Chevron is by no means alone in investing in the Gulf. Analysts estimate that the number of platforms there will grow from 35 now to roughly 60 by the end of 2015, including strategic investments from companies such as Shell and Anadarko.
Jay Machen of Kiewit said the yard "has been very fortunate. ... It's not only been a busy summer but a busy year." He expects projects to continue through 2015.
(More from CNBC: There's a dark side to the natgas boom, says Jim Chanos)
Chevron builds its platforms big. Jack St. Malo is about 75,000 tons and will float in 7,000 feet of water, Chevron said. Big Foot will be in a field that is estimated to contain more than 200 million barrels of recoverable resources and will float in 5,000 feet.

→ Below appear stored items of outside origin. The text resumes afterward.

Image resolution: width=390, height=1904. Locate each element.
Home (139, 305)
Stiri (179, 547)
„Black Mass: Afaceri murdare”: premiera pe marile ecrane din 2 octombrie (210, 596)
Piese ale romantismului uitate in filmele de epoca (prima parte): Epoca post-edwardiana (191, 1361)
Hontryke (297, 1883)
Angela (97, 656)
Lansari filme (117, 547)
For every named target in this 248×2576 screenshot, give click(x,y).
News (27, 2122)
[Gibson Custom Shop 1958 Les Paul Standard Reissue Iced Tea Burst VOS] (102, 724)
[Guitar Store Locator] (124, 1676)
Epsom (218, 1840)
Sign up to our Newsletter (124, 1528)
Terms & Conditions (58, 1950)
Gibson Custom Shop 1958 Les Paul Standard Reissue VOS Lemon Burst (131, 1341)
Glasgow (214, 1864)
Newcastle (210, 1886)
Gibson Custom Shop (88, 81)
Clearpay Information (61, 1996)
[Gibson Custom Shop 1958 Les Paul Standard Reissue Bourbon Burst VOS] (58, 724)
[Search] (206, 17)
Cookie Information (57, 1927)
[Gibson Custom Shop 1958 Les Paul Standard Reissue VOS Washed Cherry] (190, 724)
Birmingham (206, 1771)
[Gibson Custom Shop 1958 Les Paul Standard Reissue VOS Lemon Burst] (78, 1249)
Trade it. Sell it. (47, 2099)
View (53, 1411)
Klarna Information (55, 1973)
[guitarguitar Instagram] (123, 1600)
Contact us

Jack St. Malo is being outfitted with the latest in deep-water technology, including sea floor pumps, which allow it to produce oil from a great depth. Some of the technology is "focused on trying to recover additional oil from the reservoirs," Gregory said. The more Chevron produces, he added, "the better it's going to be for the shareholders and the country."
More jobs on Gulf water
The Jack St. Malo platform will have an operational staff of 60 people, which doesn't include the workers needed to design and assemble it. Jobs in the oil and gas industry are highly coveted: Globally, salaries were up 8.5 percent between 2011 and 2012, bringing the average base salary to roughly $87,300, according to the Hays Oil & Gas Global Salary Guide for 2013.
(More from CNBC: US energy could be a $500 billion boon, says FedEx CEO)
Chevron promised Wall Street that by 2017 it will produce 3.3 million barrels of oil equivalent per day, compared with 2.6 million last year. But with that boost in production comes risk and safety issues that have plagued the Gulf since the BP Deepwater Horizon disaster of 2010.
Chevron said that it puts the safety of employees and the environment first.
"We design the safety risk into the project," Gregory said. "We look at the risk and avoidance we take of making sure we can fabricate safely. We look at the verification of the designs. Those are important to make sure this facility operates safely every day."